■ Instructions to follow:
Rewrite the rows below, changing every "Where should I click to" to "Where do I click to" and leaving everything else as it is.

───── Input data ─────

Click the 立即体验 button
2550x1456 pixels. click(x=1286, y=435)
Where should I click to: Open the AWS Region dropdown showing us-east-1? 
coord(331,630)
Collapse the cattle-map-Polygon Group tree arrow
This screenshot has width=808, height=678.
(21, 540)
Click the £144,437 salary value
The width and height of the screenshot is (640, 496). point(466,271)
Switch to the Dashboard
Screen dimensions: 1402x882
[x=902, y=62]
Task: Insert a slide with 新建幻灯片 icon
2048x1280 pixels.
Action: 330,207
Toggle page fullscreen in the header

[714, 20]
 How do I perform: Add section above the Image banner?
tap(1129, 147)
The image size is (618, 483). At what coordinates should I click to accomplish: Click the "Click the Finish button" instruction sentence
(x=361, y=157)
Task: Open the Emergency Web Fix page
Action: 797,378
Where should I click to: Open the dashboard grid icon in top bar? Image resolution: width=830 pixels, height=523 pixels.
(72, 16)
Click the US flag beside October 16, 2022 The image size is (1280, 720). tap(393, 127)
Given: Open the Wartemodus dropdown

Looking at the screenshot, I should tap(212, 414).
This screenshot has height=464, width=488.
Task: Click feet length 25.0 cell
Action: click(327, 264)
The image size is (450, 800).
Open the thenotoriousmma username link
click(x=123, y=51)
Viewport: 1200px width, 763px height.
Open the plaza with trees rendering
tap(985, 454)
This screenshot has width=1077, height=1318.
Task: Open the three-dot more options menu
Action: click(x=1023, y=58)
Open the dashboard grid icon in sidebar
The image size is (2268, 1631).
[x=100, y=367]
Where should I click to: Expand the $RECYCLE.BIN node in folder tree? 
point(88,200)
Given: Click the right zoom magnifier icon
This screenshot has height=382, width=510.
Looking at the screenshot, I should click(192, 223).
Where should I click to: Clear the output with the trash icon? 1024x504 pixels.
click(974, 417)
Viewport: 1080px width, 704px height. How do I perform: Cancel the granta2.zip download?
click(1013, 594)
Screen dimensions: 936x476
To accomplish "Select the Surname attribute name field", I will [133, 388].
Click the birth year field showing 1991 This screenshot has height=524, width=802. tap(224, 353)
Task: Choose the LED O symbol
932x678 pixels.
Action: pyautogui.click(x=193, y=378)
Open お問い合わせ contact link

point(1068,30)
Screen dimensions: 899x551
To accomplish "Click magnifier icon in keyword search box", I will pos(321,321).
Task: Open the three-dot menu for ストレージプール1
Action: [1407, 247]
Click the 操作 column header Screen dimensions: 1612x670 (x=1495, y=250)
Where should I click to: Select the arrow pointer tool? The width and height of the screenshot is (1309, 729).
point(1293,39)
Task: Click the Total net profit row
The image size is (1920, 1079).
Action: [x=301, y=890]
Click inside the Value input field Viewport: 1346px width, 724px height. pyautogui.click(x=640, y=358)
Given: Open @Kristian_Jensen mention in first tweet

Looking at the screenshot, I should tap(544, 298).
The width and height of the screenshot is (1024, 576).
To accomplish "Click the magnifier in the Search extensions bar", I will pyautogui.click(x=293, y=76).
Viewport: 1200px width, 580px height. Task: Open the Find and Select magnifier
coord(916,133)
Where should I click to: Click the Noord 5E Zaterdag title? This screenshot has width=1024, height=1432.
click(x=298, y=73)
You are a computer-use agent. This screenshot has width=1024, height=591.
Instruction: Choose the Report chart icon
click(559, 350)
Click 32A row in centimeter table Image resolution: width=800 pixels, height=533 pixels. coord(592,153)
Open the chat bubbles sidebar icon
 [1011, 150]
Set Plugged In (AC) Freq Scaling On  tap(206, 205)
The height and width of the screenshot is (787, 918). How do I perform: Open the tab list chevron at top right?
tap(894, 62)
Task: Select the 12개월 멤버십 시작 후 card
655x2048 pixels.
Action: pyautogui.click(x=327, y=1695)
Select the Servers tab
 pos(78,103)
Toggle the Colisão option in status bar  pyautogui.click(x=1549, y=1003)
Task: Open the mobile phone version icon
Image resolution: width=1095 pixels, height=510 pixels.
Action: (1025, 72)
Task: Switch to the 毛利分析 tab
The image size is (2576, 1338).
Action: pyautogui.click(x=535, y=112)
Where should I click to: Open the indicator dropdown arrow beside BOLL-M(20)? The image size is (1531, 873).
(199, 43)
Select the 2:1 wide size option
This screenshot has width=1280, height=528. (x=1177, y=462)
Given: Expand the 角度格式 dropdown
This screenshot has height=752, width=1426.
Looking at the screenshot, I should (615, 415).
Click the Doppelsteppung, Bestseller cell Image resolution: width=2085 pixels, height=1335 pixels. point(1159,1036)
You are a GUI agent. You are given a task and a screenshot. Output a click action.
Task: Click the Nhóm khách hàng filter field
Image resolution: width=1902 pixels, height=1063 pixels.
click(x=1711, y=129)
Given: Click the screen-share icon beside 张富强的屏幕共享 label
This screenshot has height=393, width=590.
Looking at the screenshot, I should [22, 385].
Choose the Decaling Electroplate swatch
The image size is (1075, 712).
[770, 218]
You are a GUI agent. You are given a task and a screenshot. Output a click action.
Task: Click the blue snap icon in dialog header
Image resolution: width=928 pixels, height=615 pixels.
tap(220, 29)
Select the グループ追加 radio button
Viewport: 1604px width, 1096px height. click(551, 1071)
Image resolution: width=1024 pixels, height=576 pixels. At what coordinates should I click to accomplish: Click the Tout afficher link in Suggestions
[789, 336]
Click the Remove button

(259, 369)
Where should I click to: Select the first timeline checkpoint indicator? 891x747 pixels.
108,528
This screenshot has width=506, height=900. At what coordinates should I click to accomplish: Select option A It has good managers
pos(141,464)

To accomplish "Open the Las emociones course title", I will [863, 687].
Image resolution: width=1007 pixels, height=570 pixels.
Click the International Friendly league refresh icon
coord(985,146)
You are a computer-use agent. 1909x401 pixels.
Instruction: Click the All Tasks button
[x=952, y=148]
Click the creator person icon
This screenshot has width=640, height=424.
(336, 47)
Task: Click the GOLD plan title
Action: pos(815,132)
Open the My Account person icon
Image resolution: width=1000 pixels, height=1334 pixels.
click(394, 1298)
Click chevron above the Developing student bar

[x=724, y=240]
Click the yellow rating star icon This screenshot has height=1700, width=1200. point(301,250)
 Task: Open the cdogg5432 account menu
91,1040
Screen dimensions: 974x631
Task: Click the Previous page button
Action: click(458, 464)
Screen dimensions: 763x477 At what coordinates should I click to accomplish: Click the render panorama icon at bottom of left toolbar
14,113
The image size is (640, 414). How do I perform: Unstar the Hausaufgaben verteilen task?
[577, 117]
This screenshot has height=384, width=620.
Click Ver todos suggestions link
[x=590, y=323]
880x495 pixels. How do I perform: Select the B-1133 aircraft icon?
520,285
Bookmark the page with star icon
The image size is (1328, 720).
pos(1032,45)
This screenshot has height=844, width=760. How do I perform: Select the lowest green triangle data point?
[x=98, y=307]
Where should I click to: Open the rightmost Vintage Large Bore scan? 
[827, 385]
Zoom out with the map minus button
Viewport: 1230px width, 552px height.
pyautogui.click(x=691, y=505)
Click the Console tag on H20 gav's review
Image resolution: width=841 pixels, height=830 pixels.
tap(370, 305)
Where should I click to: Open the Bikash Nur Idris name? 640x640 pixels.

─────

■ Expected answer:
Click the 立即体验 button
2550x1456 pixels. click(x=1286, y=435)
Where do I click to: Open the AWS Region dropdown showing us-east-1? 
coord(331,630)
Collapse the cattle-map-Polygon Group tree arrow
This screenshot has width=808, height=678.
(21, 540)
Click the £144,437 salary value
The width and height of the screenshot is (640, 496). point(466,271)
Switch to the Dashboard
Screen dimensions: 1402x882
[x=902, y=62]
Task: Insert a slide with 新建幻灯片 icon
2048x1280 pixels.
Action: 330,207
Toggle page fullscreen in the header

[714, 20]
 How do I perform: Add section above the Image banner?
tap(1129, 147)
The image size is (618, 483). At what coordinates should I click to accomplish: Click the "Click the Finish button" instruction sentence
(x=361, y=157)
Task: Open the Emergency Web Fix page
Action: 797,378
Where do I click to: Open the dashboard grid icon in top bar? Image resolution: width=830 pixels, height=523 pixels.
(72, 16)
Click the US flag beside October 16, 2022 The image size is (1280, 720). tap(393, 127)
Given: Open the Wartemodus dropdown

Looking at the screenshot, I should tap(212, 414).
This screenshot has height=464, width=488.
Task: Click feet length 25.0 cell
Action: click(327, 264)
The image size is (450, 800).
Open the thenotoriousmma username link
click(x=123, y=51)
Viewport: 1200px width, 763px height.
Open the plaza with trees rendering
tap(985, 454)
This screenshot has width=1077, height=1318.
Task: Open the three-dot more options menu
Action: click(x=1023, y=58)
Open the dashboard grid icon in sidebar
The image size is (2268, 1631).
[x=100, y=367]
Where do I click to: Expand the $RECYCLE.BIN node in folder tree? 
point(88,200)
Given: Click the right zoom magnifier icon
This screenshot has height=382, width=510.
Looking at the screenshot, I should click(192, 223).
Where do I click to: Clear the output with the trash icon? 1024x504 pixels.
click(974, 417)
Viewport: 1080px width, 704px height. How do I perform: Cancel the granta2.zip download?
click(1013, 594)
Screen dimensions: 936x476
To accomplish "Select the Surname attribute name field", I will [133, 388].
Click the birth year field showing 1991 This screenshot has height=524, width=802. tap(224, 353)
Task: Choose the LED O symbol
932x678 pixels.
Action: pyautogui.click(x=193, y=378)
Open お問い合わせ contact link

point(1068,30)
Screen dimensions: 899x551
To accomplish "Click magnifier icon in keyword search box", I will pos(321,321).
Task: Open the three-dot menu for ストレージプール1
Action: [1407, 247]
Click the 操作 column header Screen dimensions: 1612x670 (x=1495, y=250)
Where do I click to: Select the arrow pointer tool? The width and height of the screenshot is (1309, 729).
point(1293,39)
Task: Click the Total net profit row
The image size is (1920, 1079).
Action: [x=301, y=890]
Click inside the Value input field Viewport: 1346px width, 724px height. pyautogui.click(x=640, y=358)
Given: Open @Kristian_Jensen mention in first tweet

Looking at the screenshot, I should tap(544, 298).
The width and height of the screenshot is (1024, 576).
To accomplish "Click the magnifier in the Search extensions bar", I will pyautogui.click(x=293, y=76).
Viewport: 1200px width, 580px height. Task: Open the Find and Select magnifier
coord(916,133)
Where do I click to: Click the Noord 5E Zaterdag title? This screenshot has width=1024, height=1432.
click(x=298, y=73)
You are a computer-use agent. This screenshot has width=1024, height=591.
Instruction: Choose the Report chart icon
click(559, 350)
Click 32A row in centimeter table Image resolution: width=800 pixels, height=533 pixels. coord(592,153)
Open the chat bubbles sidebar icon
 [1011, 150]
Set Plugged In (AC) Freq Scaling On  tap(206, 205)
The height and width of the screenshot is (787, 918). How do I perform: Open the tab list chevron at top right?
tap(894, 62)
Task: Select the 12개월 멤버십 시작 후 card
655x2048 pixels.
Action: pyautogui.click(x=327, y=1695)
Select the Servers tab
 pos(78,103)
Toggle the Colisão option in status bar  pyautogui.click(x=1549, y=1003)
Task: Open the mobile phone version icon
Image resolution: width=1095 pixels, height=510 pixels.
Action: (1025, 72)
Task: Switch to the 毛利分析 tab
The image size is (2576, 1338).
Action: pyautogui.click(x=535, y=112)
Where do I click to: Open the indicator dropdown arrow beside BOLL-M(20)? The image size is (1531, 873).
(199, 43)
Select the 2:1 wide size option
This screenshot has width=1280, height=528. (x=1177, y=462)
Given: Expand the 角度格式 dropdown
This screenshot has height=752, width=1426.
Looking at the screenshot, I should (615, 415).
Click the Doppelsteppung, Bestseller cell Image resolution: width=2085 pixels, height=1335 pixels. point(1159,1036)
You are a GUI agent. You are given a task and a screenshot. Output a click action.
Task: Click the Nhóm khách hàng filter field
Image resolution: width=1902 pixels, height=1063 pixels.
click(x=1711, y=129)
Given: Click the screen-share icon beside 张富强的屏幕共享 label
This screenshot has height=393, width=590.
Looking at the screenshot, I should [22, 385].
Choose the Decaling Electroplate swatch
The image size is (1075, 712).
[770, 218]
You are a GUI agent. You are given a task and a screenshot. Output a click action.
Task: Click the blue snap icon in dialog header
Image resolution: width=928 pixels, height=615 pixels.
tap(220, 29)
Select the グループ追加 radio button
Viewport: 1604px width, 1096px height. click(551, 1071)
Image resolution: width=1024 pixels, height=576 pixels. At what coordinates should I click to accomplish: Click the Tout afficher link in Suggestions
[789, 336]
Click the Remove button

(259, 369)
Where do I click to: Select the first timeline checkpoint indicator? 891x747 pixels.
108,528
This screenshot has width=506, height=900. At what coordinates should I click to accomplish: Select option A It has good managers
pos(141,464)

To accomplish "Open the Las emociones course title", I will [863, 687].
Image resolution: width=1007 pixels, height=570 pixels.
Click the International Friendly league refresh icon
coord(985,146)
You are a computer-use agent. 1909x401 pixels.
Instruction: Click the All Tasks button
[x=952, y=148]
Click the creator person icon
This screenshot has width=640, height=424.
(336, 47)
Task: Click the GOLD plan title
Action: pos(815,132)
Open the My Account person icon
Image resolution: width=1000 pixels, height=1334 pixels.
click(394, 1298)
Click chevron above the Developing student bar

[x=724, y=240]
Click the yellow rating star icon This screenshot has height=1700, width=1200. point(301,250)
 Task: Open the cdogg5432 account menu
91,1040
Screen dimensions: 974x631
Task: Click the Previous page button
Action: click(458, 464)
Screen dimensions: 763x477 At what coordinates should I click to accomplish: Click the render panorama icon at bottom of left toolbar
14,113
The image size is (640, 414). How do I perform: Unstar the Hausaufgaben verteilen task?
[577, 117]
This screenshot has height=384, width=620.
Click Ver todos suggestions link
[x=590, y=323]
880x495 pixels. How do I perform: Select the B-1133 aircraft icon?
520,285
Bookmark the page with star icon
The image size is (1328, 720).
pos(1032,45)
This screenshot has height=844, width=760. How do I perform: Select the lowest green triangle data point?
[x=98, y=307]
Where do I click to: Open the rightmost Vintage Large Bore scan? 
[827, 385]
Zoom out with the map minus button
Viewport: 1230px width, 552px height.
pyautogui.click(x=691, y=505)
Click the Console tag on H20 gav's review
Image resolution: width=841 pixels, height=830 pixels.
tap(370, 305)
Where do I click to: Open the Bikash Nur Idris name? 640x640 pixels.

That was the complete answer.